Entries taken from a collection
§
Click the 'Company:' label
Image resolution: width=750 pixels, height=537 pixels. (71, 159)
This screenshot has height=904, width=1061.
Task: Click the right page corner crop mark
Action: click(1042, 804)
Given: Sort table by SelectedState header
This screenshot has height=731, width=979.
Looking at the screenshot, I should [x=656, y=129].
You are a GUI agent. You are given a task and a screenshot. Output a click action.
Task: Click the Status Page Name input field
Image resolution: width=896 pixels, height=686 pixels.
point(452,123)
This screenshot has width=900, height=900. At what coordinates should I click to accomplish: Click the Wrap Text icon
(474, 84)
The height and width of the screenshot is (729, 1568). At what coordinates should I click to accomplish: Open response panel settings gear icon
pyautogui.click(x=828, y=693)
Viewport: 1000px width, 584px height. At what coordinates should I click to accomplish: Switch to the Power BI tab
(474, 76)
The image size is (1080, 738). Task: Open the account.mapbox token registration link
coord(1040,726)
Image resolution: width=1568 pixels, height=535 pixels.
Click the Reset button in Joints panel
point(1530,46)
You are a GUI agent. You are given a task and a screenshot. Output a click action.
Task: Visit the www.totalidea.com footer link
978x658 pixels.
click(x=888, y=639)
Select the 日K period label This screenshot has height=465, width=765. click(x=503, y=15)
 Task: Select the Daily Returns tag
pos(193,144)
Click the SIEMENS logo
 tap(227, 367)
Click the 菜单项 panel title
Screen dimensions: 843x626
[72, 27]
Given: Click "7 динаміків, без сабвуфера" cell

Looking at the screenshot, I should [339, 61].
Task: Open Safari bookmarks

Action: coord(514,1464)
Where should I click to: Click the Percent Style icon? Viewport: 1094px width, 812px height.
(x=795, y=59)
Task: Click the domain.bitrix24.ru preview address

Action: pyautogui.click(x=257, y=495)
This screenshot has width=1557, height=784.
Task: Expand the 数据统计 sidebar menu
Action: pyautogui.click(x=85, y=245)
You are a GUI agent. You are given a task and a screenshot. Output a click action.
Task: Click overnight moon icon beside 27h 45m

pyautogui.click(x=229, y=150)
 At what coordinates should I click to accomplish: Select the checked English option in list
§
Activity >>
Each line of the records should be transcribed without change.

Task output >>
Click the 'Company:' label
Image resolution: width=750 pixels, height=537 pixels. (71, 159)
This screenshot has height=904, width=1061.
Task: Click the right page corner crop mark
Action: click(1042, 804)
Given: Sort table by SelectedState header
This screenshot has height=731, width=979.
Looking at the screenshot, I should [x=656, y=129].
You are a GUI agent. You are given a task and a screenshot. Output a click action.
Task: Click the Status Page Name input field
Image resolution: width=896 pixels, height=686 pixels.
point(452,123)
This screenshot has width=900, height=900. At what coordinates should I click to accomplish: Click the Wrap Text icon
(474, 84)
The height and width of the screenshot is (729, 1568). At what coordinates should I click to accomplish: Open response panel settings gear icon
pyautogui.click(x=828, y=693)
Viewport: 1000px width, 584px height. At what coordinates should I click to accomplish: Switch to the Power BI tab
(474, 76)
The image size is (1080, 738). Task: Open the account.mapbox token registration link
coord(1040,726)
Image resolution: width=1568 pixels, height=535 pixels.
Click the Reset button in Joints panel
point(1530,46)
You are a GUI agent. You are given a task and a screenshot. Output a click action.
Task: Visit the www.totalidea.com footer link
978x658 pixels.
click(x=888, y=639)
Select the 日K period label This screenshot has height=465, width=765. click(x=503, y=15)
 Task: Select the Daily Returns tag
pos(193,144)
Click the SIEMENS logo
 tap(227, 367)
Click the 菜单项 panel title
Screen dimensions: 843x626
[72, 27]
Given: Click "7 динаміків, без сабвуфера" cell

Looking at the screenshot, I should [339, 61].
Task: Open Safari bookmarks

Action: coord(514,1464)
Where should I click to: Click the Percent Style icon? Viewport: 1094px width, 812px height.
(x=795, y=59)
Task: Click the domain.bitrix24.ru preview address

Action: pyautogui.click(x=257, y=495)
This screenshot has width=1557, height=784.
Task: Expand the 数据统计 sidebar menu
Action: pyautogui.click(x=85, y=245)
You are a GUI agent. You are given a task and a screenshot. Output a click action.
Task: Click overnight moon icon beside 27h 45m

pyautogui.click(x=229, y=150)
 At what coordinates should I click to accomplish: Select the checked English option in list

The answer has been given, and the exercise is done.